BRANO>
------------

Luca Cordero di Montezemolo e il Drake. A ferragosto del 1988, trentacinque anni fa, calava il sipario su una storia irripetibile. Quella di un uomo che dal niente creò un mito.
“Ferrari è stato unico -mi dice l’Avvocato- Ha conquistato il mondo sempre restando fedele alle sue radici, alla sua terra”.
E oggi in Borsa la sua azienda da sola vale più di tutta Stellantis, cioè di Peugeot, Citroen, Opel, Fiat e Chrysler messe assieme.
“Immagino gli farebbe piacere, fermo restando che lui guardava non ai dividendi ma al futuro della fabbrica. Anche l’accordo con Gianni Agnelli nel 1969 non lo fece per puro interesse, bensì per garantire il domani del marchio, dei dipendenti dell’indotto”.
Come entrò nella sua vita?
“So che in molti pensano ad una raccomandazione di Agnelli. Invece dipese da una telefonata che io feci a un programma di Radio Rai. Era il 1972, la Ferrari andava male in F1 e il Commendatore era subissato di critiche, anche ingiuriose. Io ero un giovane tifoso, intervenni in diretta per difenderlo. Lui mi senti’, mi chiamò e mi offrì il ruolo di team principal, anche se allora si diceva diesse. Avevo 25 anni e zero esperienza. L’uomo era così, lungimirante e coraggioso”.
Aveva già fatto la stessa cosa a livello tecnico con Forghieri, dieci anni prima.
“Mauro mi manca tantissimo. Era un genio, mica solo un ingegnere. E mi lasci aggiungere che con lui e con Piero, il figlio del Vecchio cui voglio molto bene, ho vissuto momenti bellissimi”.
A proposito di momenti, permetta un inciso: in F1 la Ferrari va male adesso come mezzo secolo fa.
“Sa cosa mi dispiace? Che si festeggi per un terzo posto, tipo Spa. Questo non è da Ferrari e il Vecchio non lo avrebbe accettato. Mai”.
Scusi, lei Leclerc lo terrebbe oltre il 2024? E da ex dirigente Juve prenderebbe Lukaku?
“Lukaku neanche in foto, ha pure fatto perdere la Champions all’Inter. Charles invece certamente lo confermerei, è bravo e non credo siano liberi piloti più forti di lui. Ma nel presente chi guida la Rossa è l’ultimo dei problemi. Io da presidente avevo costruito un Dream Team, da Schumi a Todt, da Brawn a Byrne…”

------------

MATERIALE>
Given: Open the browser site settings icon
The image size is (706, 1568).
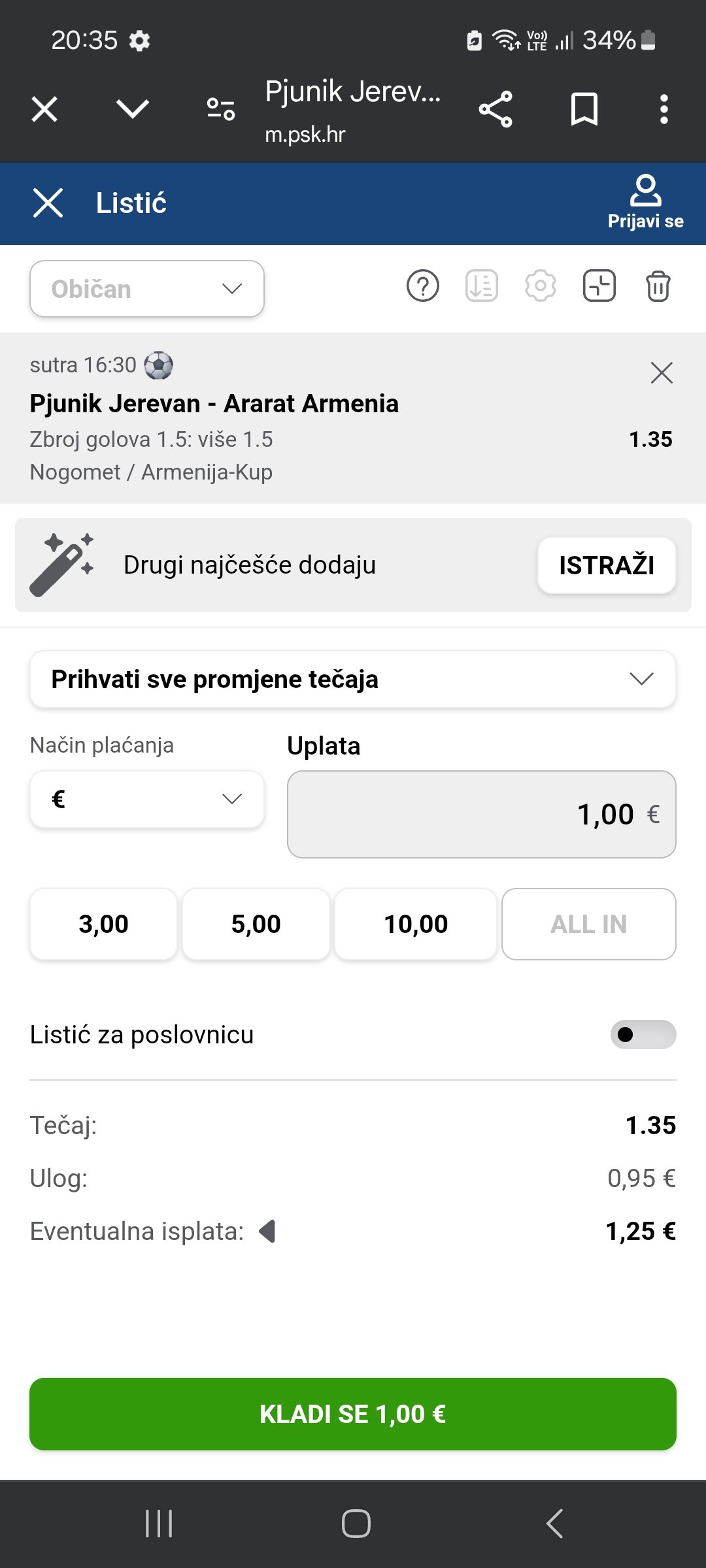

------------

ESERCIZI DA SVOLGERE>
**A)** Elenca i marchi automobilistici che, secondo il brano sul Drake, formano Stellantis.
**B)** Trascrivi dal brano sul Drake il passo che va da "Come entrò nella" a "dieci anni prima.".
**C)** Continua il brano sul Drake dopo l'ultima frase riportata.

SOLUZIONI>
**A)** Peugeot, Citroen, Opel, Fiat, Chrysler

**B)**
Come entrò nella sua vita?
“So che in molti pensano ad una raccomandazione di Agnelli. Invece dipese da una telefonata che io feci a un programma di Radio Rai. Era il 1972, la Ferrari andava male in F1 e il Commendatore era subissato di critiche, anche ingiuriose. Io ero un giovane tifoso, intervenni in diretta per difenderlo. Lui mi senti’, mi chiamò e mi offrì il ruolo di team principal, anche se allora si diceva diesse. Avevo 25 anni e zero esperienza. L’uomo era così, lungimirante e coraggioso”.
Aveva già fatto la stessa cosa a livello tecnico con Forghieri, dieci anni prima.

**C)**
Oggi invece…
“Guardi, da tifoso sogno una Ferrari non che vinca sempre, ma che lotti per il titolo fino all’ultima gara. Come nel 1997, nel 1998, nel 1999, nel 2008, nel 2010, nel 2012. Perdere si può, ma da protagonisti, non da comparse”.
Senta, ma John Elkann, il presidente di oggi, le chiede mai un parere, un consiglio?
“Zero. Niente. Mai sentito”.
Forse è meglio se torniamo a parlare del Fondatore.
“Ferrari mi ha insegnato tantissimo. Ad esempio, a non accontentarsi mai. Dopo una vittoria, lui pensava subito alla prossima gara”.
Con Lauda rigeneraste insieme la leggenda del Cavallino.
“In verità la prima scelta di Enzo per il 1974 era un francese, Jarier. Ma avevamo già preso Regazzoni e fu Clay a dirci di puntare su Niki, suo compagno alla Brm”.
Poi il ticinese si pentì.
“Cosa vuole, Niki era un fenomeno e andava più forte”.
Com’era vivere a contatto con una Leggenda come il Drake?
“Impegnativo! Ad esempio Enzo odiava le ferie, ad agosto mi teneva in ufficio, non sopportava che la gente andasse in vacanza. Ma era anche un tipo divertente. La sa quella del telefono?”
Sentiamo.
“Ferrari diceva che in ufficio stavo sempre attaccato alla cornetta a parlare con belle donne. Così una mattina mi fece trovare un enorme telefono di colore rosa sulla scrivania. E quando gli presentai Edvige Fenech commento’: è decisamente più intelligente di te”.
Intuisco che tra voi c’era un legame vero.
“Vede, Enzo dopo un Gp vinto chiamava sempre la mia mamma, che era emiliana come lui. E non scordo il suo ringraziamento commosso quando con Lauda nel 1975 riportammo il titolo a Maranello. La verità è che molti parlano di lui senza averlo nemmeno conosciuto. A me fece capire che la Ferrari è un sentimento, è un valore umano e sociale sul suo territorio, è un simbolo della ricerca e della innovazione. Da presidente, tra il 1991 e il 2014, ho cercato di essere fedele alla sua lezione”.
Un difetto?
“Non ho mai compreso perché da prima della Seconda Guerra mondiale non volle più mettere piede a Roma. Nel 1976 mi sposavo, lo invitai, niente da fare, l’Urbe non la voleva più vedere. Chissà…”
Chissà cosa?
“A volte penso che se ci fosse stato Italo, il mio treno, al matrimonio sarebbe venuto…”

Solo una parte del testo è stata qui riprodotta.